#### YOUR GOAL:
All records after this line are to be returned verbatim.
** RECORDS SHOWN follows **
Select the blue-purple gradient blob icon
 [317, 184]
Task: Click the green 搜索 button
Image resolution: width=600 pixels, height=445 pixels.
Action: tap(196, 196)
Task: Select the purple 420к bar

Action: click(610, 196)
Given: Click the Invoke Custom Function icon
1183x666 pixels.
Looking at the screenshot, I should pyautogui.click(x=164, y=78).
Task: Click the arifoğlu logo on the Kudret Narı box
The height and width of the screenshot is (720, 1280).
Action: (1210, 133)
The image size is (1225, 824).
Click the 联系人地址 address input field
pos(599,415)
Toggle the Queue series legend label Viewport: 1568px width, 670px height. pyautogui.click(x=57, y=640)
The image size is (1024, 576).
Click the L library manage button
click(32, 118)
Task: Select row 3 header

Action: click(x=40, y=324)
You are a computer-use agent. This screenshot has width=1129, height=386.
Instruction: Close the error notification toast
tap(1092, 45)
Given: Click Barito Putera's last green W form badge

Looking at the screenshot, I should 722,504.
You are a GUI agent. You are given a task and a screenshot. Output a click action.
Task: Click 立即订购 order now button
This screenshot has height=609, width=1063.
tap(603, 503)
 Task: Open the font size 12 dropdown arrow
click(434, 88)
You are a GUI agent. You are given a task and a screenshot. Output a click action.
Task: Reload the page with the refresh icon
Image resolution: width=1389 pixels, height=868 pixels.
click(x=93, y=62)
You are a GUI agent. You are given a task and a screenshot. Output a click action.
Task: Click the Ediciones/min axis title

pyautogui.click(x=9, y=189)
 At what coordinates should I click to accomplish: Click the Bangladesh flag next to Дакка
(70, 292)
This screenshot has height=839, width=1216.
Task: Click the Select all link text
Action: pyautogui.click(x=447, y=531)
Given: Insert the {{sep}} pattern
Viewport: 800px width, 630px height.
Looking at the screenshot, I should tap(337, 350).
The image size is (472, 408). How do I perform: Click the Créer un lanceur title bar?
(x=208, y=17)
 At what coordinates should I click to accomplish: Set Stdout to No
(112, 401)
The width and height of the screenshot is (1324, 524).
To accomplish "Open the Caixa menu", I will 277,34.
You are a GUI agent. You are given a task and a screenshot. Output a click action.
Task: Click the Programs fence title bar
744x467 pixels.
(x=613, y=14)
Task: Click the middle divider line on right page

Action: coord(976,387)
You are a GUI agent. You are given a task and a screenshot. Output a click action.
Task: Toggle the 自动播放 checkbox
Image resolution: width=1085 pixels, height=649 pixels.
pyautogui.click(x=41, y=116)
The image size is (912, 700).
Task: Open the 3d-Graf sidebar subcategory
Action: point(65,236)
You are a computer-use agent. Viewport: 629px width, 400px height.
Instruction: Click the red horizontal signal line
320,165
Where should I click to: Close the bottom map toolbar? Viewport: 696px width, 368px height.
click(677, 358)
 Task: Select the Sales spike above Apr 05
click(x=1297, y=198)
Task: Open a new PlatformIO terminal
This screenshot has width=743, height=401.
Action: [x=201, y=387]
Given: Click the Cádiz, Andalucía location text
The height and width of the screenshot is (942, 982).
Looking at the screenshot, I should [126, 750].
** End of RECORDS SHOWN **
#### EXERCISE ANSWER:
Select the blue-purple gradient blob icon
 [317, 184]
Task: Click the green 搜索 button
Image resolution: width=600 pixels, height=445 pixels.
Action: tap(196, 196)
Task: Select the purple 420к bar

Action: click(610, 196)
Given: Click the Invoke Custom Function icon
1183x666 pixels.
Looking at the screenshot, I should pyautogui.click(x=164, y=78).
Task: Click the arifoğlu logo on the Kudret Narı box
The height and width of the screenshot is (720, 1280).
Action: (1210, 133)
The image size is (1225, 824).
Click the 联系人地址 address input field
pos(599,415)
Toggle the Queue series legend label Viewport: 1568px width, 670px height. pyautogui.click(x=57, y=640)
The image size is (1024, 576).
Click the L library manage button
click(32, 118)
Task: Select row 3 header

Action: click(x=40, y=324)
You are a computer-use agent. This screenshot has width=1129, height=386.
Instruction: Close the error notification toast
tap(1092, 45)
Given: Click Barito Putera's last green W form badge

Looking at the screenshot, I should 722,504.
You are a GUI agent. You are given a task and a screenshot. Output a click action.
Task: Click 立即订购 order now button
This screenshot has height=609, width=1063.
tap(603, 503)
 Task: Open the font size 12 dropdown arrow
click(434, 88)
You are a GUI agent. You are given a task and a screenshot. Output a click action.
Task: Reload the page with the refresh icon
Image resolution: width=1389 pixels, height=868 pixels.
click(x=93, y=62)
You are a GUI agent. You are given a task and a screenshot. Output a click action.
Task: Click the Ediciones/min axis title

pyautogui.click(x=9, y=189)
 At what coordinates should I click to accomplish: Click the Bangladesh flag next to Дакка
(70, 292)
This screenshot has height=839, width=1216.
Task: Click the Select all link text
Action: pyautogui.click(x=447, y=531)
Given: Insert the {{sep}} pattern
Viewport: 800px width, 630px height.
Looking at the screenshot, I should tap(337, 350).
The image size is (472, 408). How do I perform: Click the Créer un lanceur title bar?
(x=208, y=17)
 At what coordinates should I click to accomplish: Set Stdout to No
(112, 401)
The width and height of the screenshot is (1324, 524).
To accomplish "Open the Caixa menu", I will 277,34.
You are a GUI agent. You are given a task and a screenshot. Output a click action.
Task: Click the Programs fence title bar
744x467 pixels.
(x=613, y=14)
Task: Click the middle divider line on right page

Action: coord(976,387)
You are a GUI agent. You are given a task and a screenshot. Output a click action.
Task: Toggle the 自动播放 checkbox
Image resolution: width=1085 pixels, height=649 pixels.
pyautogui.click(x=41, y=116)
The image size is (912, 700).
Task: Open the 3d-Graf sidebar subcategory
Action: point(65,236)
You are a computer-use agent. Viewport: 629px width, 400px height.
Instruction: Click the red horizontal signal line
320,165
Where should I click to: Close the bottom map toolbar? Viewport: 696px width, 368px height.
click(677, 358)
 Task: Select the Sales spike above Apr 05
click(x=1297, y=198)
Task: Open a new PlatformIO terminal
This screenshot has width=743, height=401.
Action: [x=201, y=387]
Given: Click the Cádiz, Andalucía location text
The height and width of the screenshot is (942, 982).
Looking at the screenshot, I should [126, 750].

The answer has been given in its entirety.